These were written by CCDOps when you saved the file in the last
lab. The meta-data consists of a keyword name, a value, and an
optional comment.
For example, the NAXIS keyword gives the number of axes, it should
be 2. The NAXIS1 and NAXIS2 keywords give the number of pixels
along the two axes of the image. Record these in your lab
notebook. If you saved a full image (as instructed in the last
lab), these should match the number of pixels in the CCD.
Check the CCD documentation to see if that is true and record in
your notebook. The CCD-TEMP keyword records the CCD
temperature when the image was obtained. Record that in your
notebook and note the units. Check the TELESCOP keyword, it
should contain what you wrote for 'Telescope Description'.
Write in your notebook if TELESCOP agrees with FOCALLEN and what you
wrote in your notebook about the lens used for the image. As
long as you pay attention while taking the data, the meta-data in
FITS files provides a nice way to check that you are working with
the correct data files.
Second example program - difference image
Now download diffimage.py and load it
into your editor.
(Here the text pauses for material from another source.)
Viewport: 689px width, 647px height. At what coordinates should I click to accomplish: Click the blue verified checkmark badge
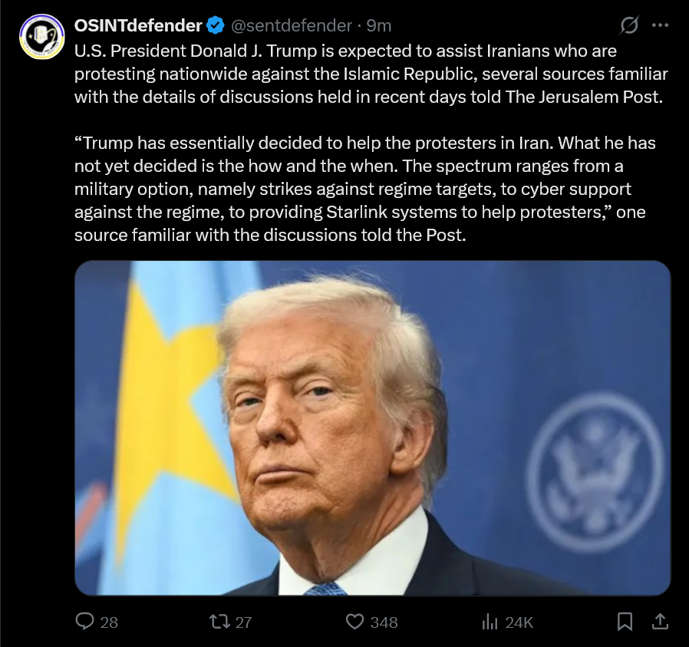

Modify lines 12 and 13 to read in the two
images of the test pattern that you took in the first lab.
This programs reads in two images, extracts the image data,
calculates a new array which is the difference in the two images,
and then plots all three images. The difference image is
calculated on line 33. Note how simply the code is. The
other new element in the code is the use of plt.figure(#) to pop-up
multiple windows on the screen. Note that only one plt.show()
is needed to display all three images.
Take a look at your three images. If the two images that you
took with the CCD were under exactly identical conditions, then the
test pattern should disappear in the difference image. Did
this happen? Write down your conclusions and also any thoughts
about how to improve the subtraction in your notebook. Also,
can you think of some astronomical application for difference
imaging?
Third example program - image histogram
Now we'll use python to calculate some statistics and plot a
histogram of the pixel values in our images. Get histimage.py. The first parts should
be familiar. Edit the line that reads the FITS file to use
your image file. The new stuff starts at line 26. The
numpy/matplotlib routines to make histograms and calculate
statistics need to have one-dimensional arrays as input. In
line 26, we find the size of the 2-d array img. the img.shape
routine returns two values in a 'tuple'. Python tuples are
sets of values separated by commas and sometime enclosed in
parenthesis. In line 26, nx gets set to the first value in the
tuple and ny gets set to the second value. In line 27, we make
a new (1-d) array imgh. It has the same values as the 2-d
image array img, but arranged like ducks in a row.
Following this are a few lines to calculate statistics of the image
values. min, max, and mean should be self explanatory.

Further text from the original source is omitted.